I’m familiar with the District of Columbia and its longstanding difficulties with drugs. Last I heard, an estimated 10% of District residents had active problems with substances. If that holds true, then it would translate to about 70,000 current DC residents. The District is a very compact place, only 60 square miles of land mass, and the idea of 70,000 people with drug problems crammed into that area, alongside 630,000 other people– well, it’s brain-scrambling.
Still, it’s not so different from the situation in other big, concentrated urban areas, like Philly, San Francisco, New York City. And Baltimore, of course, as anyone who saw The Wire knows. I remember when I first arrived in Maryland in the midst of the cocaine epidemic, and wondered aloud why there was such a focus on heroin rather than crack. “That’s just Baltimore,” a colleague replied. “It’s a dope town,” meaning heroin. “Always has been, always will be.” Drug use in Washington DC might be slightly more diverse, but it’s every bit as chronic. Given that history, experts don’t expect to eliminate or even substantially reduce opioid addiction in the near future. They’re mainly focused on saving lives, lessening harm, and protecting society from the worst consequences.

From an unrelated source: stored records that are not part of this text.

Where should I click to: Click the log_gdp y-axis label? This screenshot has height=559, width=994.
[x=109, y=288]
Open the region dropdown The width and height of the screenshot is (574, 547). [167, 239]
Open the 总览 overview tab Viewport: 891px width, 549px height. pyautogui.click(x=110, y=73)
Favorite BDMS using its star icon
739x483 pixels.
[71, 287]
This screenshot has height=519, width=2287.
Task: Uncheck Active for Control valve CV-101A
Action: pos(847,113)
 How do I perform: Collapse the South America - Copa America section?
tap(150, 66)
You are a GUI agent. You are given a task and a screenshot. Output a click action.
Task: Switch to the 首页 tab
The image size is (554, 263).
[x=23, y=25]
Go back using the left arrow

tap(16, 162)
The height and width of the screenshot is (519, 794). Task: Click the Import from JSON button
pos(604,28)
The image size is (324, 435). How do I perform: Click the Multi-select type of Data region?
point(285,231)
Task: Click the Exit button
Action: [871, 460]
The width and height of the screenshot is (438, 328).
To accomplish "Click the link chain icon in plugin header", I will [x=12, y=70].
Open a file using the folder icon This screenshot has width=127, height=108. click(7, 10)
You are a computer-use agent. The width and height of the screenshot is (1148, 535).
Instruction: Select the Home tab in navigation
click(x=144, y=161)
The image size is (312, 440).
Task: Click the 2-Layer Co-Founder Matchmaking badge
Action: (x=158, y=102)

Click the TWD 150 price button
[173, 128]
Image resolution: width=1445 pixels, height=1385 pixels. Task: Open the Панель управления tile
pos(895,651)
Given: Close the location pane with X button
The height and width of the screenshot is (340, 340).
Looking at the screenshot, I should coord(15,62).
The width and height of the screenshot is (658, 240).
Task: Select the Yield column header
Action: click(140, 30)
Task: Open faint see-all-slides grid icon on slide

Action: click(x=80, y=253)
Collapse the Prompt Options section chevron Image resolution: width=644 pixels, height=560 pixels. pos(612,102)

It’s one reason that the controversial notion of supervised safe injection sites gets some traction in such cities. Here’s something on the subject.
A safe injection center is designed to attract and serve the very chronic user– one with a long history of heroin use and multiple failed attempts at stopping. It’s not the main body of the using population, but it’s among the sickest and most difficult to care for. Many are “frequent flyers” or super-utilizers of Emergency Services and expensive acute hospital care. That consumes a disproportionate share of limited healthcare resources. Now, with the introduction of fentanyl and carfentanil, the decision to inject heroin or cocaine can easily result in a fatality. Or at best, a frantic race to save a life, sometimes with success.
The theory is that safe injection sites would lead to a reduction in use of other health services by this difficult population.
The downside: Not only is a safe injection center politically controversial, it’s extremely costly as such interventions go, due to the medical personnel involved. Advocates would need to make a convincing case to the public in terms of both immediate local need and measurable harm reduction benefits. Plus there would still be plenty of political resistance from some sectors.
Nonetheless, I’m guessing we’ll hear more about this from the public health sector in coming years, as the opioid epidemic winds down (I hope), and cities look around for ways to pick up the pieces.